A structured set of objections, weighed in public.

Desk editor's note, referee report, simulated authors' rebuttal, and a circularity audit. Tearing a paper down is the easy half of reading it; the pith above is the substance, this is the friction.

Desk Editor's Note private letter to a colleague

StableGrad is a post-backprop per-layer gradient rescaling that stabilizes deep PINNs and BatchNorm-free conv nets while leaving the forward map and residuals exactly as they were.

read the letter

The punchline is that this is a targeted optimizer tweak for gradient scale control after backpropagation, which leaves the network output, derivatives, and PINN residuals unchanged. That's useful precisely because it avoids the problems with forward normalization in physics-informed settings. What the paper does well is identify a practical need in deep PINNs where BatchNorm isn't viable, then propose and test this rescaling approach. It reports better solution accuracy on matched-depth models and more reliable training for deeper ones. The conv-net stress tests on ResNet and EfficientNet without BatchNorm show stabilization, which adds some credibility as a general technique. The central mechanism holds up because the adjustment happens strictly after the backward pass. They mention analyzing the effective training dynamics, which is a good step. Soft spots include the level of detail on the dynamics analysis – it might be more empirical than theoretical. Also, the benchmarks could benefit from more ablation on the rescaling factors or comparisons to other gradient clipping methods. Nothing suggests the results are unreliable, but full verification would require the complete experimental logs. This work is for the PINN and scientific ML crowd, plus anyone interested in norm-free deep training. A reader focused on training stability in constrained architectures will find it relevant. It deserves peer review as the idea is straightforward, the claims are falsifiable, and it addresses a real pain point without overclaiming.

Referee Report

2 major / 3 minor

Summary. The manuscript introduces StableGrad, an optimizer-level mechanism that rescales layer-wise weight gradients after backpropagation and before the parameter update. This corrects magnitude imbalances across depth while leaving the forward network, its derivatives, and any physical residual (in PINNs) unchanged. The authors analyze the induced effective dynamics and report empirical gains in solution accuracy for deep PINNs together with stabilization of BatchNorm-free ResNet and EfficientNet models under standard optimization.

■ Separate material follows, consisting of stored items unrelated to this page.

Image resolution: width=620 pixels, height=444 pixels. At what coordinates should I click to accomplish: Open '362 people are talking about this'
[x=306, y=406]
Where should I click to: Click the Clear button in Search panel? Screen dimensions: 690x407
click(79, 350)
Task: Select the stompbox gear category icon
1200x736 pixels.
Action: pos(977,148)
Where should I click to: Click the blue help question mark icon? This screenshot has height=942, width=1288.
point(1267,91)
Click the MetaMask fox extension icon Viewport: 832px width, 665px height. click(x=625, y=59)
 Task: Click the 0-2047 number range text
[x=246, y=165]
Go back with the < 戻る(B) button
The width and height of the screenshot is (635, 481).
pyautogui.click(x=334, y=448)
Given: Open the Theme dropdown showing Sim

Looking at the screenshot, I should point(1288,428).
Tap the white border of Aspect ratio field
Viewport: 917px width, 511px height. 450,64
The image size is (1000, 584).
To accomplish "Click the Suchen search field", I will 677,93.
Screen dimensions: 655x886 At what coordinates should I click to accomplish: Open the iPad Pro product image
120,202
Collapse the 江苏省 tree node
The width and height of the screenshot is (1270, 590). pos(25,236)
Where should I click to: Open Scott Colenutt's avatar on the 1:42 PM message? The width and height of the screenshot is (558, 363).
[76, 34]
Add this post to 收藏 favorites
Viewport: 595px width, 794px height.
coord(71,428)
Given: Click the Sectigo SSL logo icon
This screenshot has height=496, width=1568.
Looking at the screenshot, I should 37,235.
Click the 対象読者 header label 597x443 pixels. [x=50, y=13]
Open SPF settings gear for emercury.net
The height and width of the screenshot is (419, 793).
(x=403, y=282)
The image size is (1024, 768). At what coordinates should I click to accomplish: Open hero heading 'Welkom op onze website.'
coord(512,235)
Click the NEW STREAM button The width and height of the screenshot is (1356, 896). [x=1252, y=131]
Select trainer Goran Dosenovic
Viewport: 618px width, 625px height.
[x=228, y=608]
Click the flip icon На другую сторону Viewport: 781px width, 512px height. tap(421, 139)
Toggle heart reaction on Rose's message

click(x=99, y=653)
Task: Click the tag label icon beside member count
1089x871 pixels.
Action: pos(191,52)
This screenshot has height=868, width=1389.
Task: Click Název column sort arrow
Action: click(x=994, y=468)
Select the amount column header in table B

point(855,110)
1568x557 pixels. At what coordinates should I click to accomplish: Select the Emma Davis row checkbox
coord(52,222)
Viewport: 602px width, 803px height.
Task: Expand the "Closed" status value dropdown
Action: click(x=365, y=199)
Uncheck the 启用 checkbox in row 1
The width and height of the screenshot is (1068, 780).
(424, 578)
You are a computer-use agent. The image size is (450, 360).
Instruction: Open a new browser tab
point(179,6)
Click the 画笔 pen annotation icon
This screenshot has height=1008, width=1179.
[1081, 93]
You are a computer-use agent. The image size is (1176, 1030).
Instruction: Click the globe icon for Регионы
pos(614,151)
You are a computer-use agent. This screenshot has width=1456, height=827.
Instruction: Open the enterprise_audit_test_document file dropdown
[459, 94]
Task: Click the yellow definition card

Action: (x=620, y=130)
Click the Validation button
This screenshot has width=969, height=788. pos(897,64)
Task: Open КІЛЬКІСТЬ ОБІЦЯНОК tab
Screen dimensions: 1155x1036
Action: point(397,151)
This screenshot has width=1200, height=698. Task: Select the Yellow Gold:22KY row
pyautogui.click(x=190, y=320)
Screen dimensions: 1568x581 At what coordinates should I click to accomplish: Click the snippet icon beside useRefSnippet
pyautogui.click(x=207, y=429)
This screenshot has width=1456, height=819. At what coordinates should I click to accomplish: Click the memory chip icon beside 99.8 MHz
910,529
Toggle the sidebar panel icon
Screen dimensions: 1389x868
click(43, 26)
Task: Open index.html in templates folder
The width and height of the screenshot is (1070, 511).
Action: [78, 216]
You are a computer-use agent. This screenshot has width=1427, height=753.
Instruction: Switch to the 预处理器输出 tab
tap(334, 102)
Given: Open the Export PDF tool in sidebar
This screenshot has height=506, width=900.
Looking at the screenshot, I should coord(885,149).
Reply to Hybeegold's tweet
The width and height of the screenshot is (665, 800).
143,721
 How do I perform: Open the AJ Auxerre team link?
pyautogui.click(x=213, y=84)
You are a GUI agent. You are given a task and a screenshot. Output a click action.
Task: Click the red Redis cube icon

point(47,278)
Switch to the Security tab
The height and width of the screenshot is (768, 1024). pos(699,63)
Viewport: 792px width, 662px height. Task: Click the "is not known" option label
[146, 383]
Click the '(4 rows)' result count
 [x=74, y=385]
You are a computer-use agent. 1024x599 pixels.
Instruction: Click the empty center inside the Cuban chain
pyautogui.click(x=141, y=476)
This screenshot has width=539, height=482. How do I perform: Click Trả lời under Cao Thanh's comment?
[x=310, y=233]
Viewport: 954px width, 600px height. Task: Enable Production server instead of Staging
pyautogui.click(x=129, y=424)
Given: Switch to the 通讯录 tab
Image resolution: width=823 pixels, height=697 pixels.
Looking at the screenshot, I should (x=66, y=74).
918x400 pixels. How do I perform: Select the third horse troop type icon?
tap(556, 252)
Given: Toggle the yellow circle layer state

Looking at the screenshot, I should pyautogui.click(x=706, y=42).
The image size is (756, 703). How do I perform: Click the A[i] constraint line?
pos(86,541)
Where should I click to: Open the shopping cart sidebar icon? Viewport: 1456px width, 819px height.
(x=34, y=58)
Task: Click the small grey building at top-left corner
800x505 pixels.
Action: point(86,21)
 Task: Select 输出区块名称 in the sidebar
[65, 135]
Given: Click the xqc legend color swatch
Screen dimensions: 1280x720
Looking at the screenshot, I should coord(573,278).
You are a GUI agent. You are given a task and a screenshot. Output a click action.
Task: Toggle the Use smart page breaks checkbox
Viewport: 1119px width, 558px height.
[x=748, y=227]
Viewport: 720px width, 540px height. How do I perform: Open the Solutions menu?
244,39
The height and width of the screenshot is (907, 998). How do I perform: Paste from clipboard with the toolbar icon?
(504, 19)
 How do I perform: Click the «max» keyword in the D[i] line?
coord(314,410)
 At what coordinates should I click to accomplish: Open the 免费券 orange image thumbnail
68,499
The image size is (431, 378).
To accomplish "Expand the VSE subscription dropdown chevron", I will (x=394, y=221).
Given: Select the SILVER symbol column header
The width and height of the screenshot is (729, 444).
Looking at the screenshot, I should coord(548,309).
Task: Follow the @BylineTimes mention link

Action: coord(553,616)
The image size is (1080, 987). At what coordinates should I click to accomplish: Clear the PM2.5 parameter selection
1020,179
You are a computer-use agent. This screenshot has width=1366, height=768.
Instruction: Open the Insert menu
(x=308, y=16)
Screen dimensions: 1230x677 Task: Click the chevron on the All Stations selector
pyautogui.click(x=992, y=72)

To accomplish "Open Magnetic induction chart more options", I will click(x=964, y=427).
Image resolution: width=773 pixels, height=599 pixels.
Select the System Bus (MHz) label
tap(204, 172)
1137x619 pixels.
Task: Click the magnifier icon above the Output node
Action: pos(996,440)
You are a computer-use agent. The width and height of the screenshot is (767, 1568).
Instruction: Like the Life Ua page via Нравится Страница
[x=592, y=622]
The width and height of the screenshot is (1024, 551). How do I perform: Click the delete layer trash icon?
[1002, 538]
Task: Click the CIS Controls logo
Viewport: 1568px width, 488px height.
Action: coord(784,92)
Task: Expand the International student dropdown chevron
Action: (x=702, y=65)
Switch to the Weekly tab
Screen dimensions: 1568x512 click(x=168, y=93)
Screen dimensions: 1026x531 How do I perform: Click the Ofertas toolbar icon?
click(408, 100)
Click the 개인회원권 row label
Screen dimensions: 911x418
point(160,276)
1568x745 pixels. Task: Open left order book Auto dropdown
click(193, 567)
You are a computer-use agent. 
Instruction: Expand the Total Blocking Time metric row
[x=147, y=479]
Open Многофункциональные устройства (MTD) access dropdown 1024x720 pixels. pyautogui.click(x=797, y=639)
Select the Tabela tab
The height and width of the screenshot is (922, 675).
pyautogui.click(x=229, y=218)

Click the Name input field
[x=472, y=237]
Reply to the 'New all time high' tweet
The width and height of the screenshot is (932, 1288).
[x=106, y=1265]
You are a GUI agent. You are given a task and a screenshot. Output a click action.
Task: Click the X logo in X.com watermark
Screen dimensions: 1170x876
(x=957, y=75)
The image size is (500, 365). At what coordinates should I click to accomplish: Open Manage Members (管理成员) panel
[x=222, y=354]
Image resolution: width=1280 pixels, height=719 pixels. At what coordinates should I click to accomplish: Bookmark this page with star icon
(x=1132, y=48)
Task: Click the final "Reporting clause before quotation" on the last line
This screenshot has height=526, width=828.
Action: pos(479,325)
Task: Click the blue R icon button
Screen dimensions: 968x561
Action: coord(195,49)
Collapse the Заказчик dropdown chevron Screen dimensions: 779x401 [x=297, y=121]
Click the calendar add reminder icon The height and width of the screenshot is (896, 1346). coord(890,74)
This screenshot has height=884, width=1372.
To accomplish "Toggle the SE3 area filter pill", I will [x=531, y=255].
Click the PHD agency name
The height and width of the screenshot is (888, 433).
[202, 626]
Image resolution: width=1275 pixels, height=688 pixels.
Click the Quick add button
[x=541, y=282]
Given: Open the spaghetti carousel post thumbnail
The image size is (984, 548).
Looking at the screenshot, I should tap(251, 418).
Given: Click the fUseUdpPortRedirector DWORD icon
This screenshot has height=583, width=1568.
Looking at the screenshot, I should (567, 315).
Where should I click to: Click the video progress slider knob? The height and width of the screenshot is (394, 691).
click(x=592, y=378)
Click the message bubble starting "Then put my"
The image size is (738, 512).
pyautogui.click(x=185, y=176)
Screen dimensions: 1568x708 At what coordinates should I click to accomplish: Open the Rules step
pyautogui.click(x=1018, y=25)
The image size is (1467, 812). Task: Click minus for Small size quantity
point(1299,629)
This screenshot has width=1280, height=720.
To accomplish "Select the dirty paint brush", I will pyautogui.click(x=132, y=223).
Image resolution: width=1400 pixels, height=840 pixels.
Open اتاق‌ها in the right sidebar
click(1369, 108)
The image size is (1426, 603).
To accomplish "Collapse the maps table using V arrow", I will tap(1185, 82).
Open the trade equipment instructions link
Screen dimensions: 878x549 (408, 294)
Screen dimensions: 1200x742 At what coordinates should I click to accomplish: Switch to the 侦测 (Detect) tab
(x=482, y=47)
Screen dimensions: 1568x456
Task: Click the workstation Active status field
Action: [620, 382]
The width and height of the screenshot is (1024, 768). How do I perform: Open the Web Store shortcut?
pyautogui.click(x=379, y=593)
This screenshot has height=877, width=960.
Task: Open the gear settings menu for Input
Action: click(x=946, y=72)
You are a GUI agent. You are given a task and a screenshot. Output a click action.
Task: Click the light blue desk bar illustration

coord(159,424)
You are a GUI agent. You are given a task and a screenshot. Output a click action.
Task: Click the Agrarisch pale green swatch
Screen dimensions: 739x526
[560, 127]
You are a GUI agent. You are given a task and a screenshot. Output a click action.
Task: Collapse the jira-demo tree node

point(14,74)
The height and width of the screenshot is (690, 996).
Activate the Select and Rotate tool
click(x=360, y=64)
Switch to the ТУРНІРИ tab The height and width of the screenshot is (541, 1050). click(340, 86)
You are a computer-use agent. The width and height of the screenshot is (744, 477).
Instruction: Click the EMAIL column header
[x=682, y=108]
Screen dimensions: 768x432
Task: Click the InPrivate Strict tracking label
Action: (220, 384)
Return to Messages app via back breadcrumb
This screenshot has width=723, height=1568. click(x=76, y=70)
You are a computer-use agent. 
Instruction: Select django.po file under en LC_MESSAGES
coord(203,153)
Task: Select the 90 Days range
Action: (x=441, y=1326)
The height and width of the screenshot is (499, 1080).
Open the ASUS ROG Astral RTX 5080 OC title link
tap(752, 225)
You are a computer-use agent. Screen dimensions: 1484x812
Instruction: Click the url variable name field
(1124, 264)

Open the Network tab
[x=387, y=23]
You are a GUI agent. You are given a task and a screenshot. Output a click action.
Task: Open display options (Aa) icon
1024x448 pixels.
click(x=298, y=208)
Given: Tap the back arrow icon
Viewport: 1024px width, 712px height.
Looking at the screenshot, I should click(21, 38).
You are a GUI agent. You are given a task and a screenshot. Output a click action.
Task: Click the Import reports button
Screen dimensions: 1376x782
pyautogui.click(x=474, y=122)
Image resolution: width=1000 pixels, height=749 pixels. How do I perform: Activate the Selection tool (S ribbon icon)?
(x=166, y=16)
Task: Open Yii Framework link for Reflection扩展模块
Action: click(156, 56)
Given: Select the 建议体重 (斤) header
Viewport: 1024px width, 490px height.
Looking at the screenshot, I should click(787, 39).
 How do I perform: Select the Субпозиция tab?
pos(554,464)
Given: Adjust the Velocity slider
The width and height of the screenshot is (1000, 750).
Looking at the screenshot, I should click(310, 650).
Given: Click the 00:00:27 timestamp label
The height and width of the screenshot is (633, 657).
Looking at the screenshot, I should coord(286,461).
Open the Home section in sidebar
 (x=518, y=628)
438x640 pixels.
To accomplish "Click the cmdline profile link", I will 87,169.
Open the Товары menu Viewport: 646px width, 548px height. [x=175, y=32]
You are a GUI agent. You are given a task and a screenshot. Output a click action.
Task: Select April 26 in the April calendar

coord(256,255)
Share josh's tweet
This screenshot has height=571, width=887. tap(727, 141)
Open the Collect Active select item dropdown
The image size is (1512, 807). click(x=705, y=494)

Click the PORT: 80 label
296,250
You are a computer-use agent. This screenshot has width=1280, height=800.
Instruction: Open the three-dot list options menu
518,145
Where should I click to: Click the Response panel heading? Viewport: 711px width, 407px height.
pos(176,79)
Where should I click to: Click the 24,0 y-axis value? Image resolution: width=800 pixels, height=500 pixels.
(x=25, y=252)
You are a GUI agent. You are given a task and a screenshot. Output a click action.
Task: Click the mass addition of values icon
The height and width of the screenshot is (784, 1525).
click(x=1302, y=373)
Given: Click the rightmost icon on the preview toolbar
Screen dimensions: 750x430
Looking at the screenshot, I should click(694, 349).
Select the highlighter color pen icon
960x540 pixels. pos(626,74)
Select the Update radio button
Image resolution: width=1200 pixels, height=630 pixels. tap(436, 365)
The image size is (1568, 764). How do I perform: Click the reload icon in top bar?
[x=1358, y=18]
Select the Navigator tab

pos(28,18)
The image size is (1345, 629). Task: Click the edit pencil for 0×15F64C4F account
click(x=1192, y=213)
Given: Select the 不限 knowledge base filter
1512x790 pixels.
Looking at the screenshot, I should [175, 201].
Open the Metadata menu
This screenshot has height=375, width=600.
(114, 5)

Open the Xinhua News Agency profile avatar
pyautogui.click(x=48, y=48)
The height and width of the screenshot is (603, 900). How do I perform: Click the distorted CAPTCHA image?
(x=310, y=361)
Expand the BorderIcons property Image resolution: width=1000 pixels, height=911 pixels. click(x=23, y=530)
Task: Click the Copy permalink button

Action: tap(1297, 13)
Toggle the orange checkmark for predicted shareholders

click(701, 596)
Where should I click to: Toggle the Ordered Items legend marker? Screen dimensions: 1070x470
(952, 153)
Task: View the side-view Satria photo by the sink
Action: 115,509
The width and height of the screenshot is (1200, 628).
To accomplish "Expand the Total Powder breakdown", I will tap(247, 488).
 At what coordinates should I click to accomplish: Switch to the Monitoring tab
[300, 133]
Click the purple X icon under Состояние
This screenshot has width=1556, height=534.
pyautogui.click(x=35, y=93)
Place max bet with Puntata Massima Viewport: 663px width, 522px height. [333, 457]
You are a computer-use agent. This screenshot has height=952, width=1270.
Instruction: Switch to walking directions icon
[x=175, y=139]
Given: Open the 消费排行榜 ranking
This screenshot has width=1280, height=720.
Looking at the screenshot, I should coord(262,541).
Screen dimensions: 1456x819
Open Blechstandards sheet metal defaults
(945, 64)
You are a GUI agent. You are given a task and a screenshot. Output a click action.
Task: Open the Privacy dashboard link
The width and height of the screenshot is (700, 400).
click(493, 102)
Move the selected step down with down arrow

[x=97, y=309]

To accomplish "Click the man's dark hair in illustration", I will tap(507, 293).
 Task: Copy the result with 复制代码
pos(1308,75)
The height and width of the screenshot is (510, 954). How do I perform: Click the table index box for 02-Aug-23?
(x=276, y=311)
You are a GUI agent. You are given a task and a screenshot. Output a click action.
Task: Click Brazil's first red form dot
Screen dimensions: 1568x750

Significance. If validated, the approach supplies a practical route to stable deep training when forward normalization layers are unavailable or undesirable, especially in physics-informed settings where batch-dependent operations would compromise derivative consistency. The strict post-backprop placement guarantees invariance of the model output and residual by construction, which is a clear technical strength. The stress-test results on convolutional architectures without BatchNorm further indicate that optimizer-level scale control can serve as a lightweight alternative to architectural modifications.

major comments (2)

[§4] §4 (Analysis of effective dynamics): the derivation of the modified update rule assumes that per-layer gradient norms are the dominant source of scale imbalance; a concrete counter-example or sensitivity study is needed to show that the rescaling does not inadvertently alter the relative learning rates across layers in a way that changes the optimization trajectory for non-convex PINN losses.
[§5.2] §5.2 (BatchNorm-free conv-net experiments): the claim that StableGrad prevents collapse on ResNet/EfficientNet without any other change is load-bearing for the broader applicability argument, yet the section reports only final accuracy and does not include gradient-norm histograms or training-curve statistics across multiple random seeds to rule out post-hoc hyper-parameter tuning.

minor comments (3)

[Eq. (3)] The notation for the per-layer scaling factor (Eq. (3)) uses an ambiguous norm symbol; please specify whether it is the Euclidean or Frobenius norm and whether any small epsilon is added for numerical stability.
[Figure 2] Figure 2 (gradient-norm evolution) would be clearer if error bands from at least three independent runs were added and if the y-axis were log-scaled to highlight the stabilization effect.
[§3] The abstract states that the physical residual remains unchanged, but the main text does not explicitly restate this invariance when discussing the PINN loss; a short reminder paragraph would improve readability for the target audience.

Simulated Author's Rebuttal

2 responses · 0 unresolved

We thank the referee for the constructive review and the recommendation for minor revision. We address each major comment below and will incorporate the requested analyses into the revised manuscript to strengthen the presentation.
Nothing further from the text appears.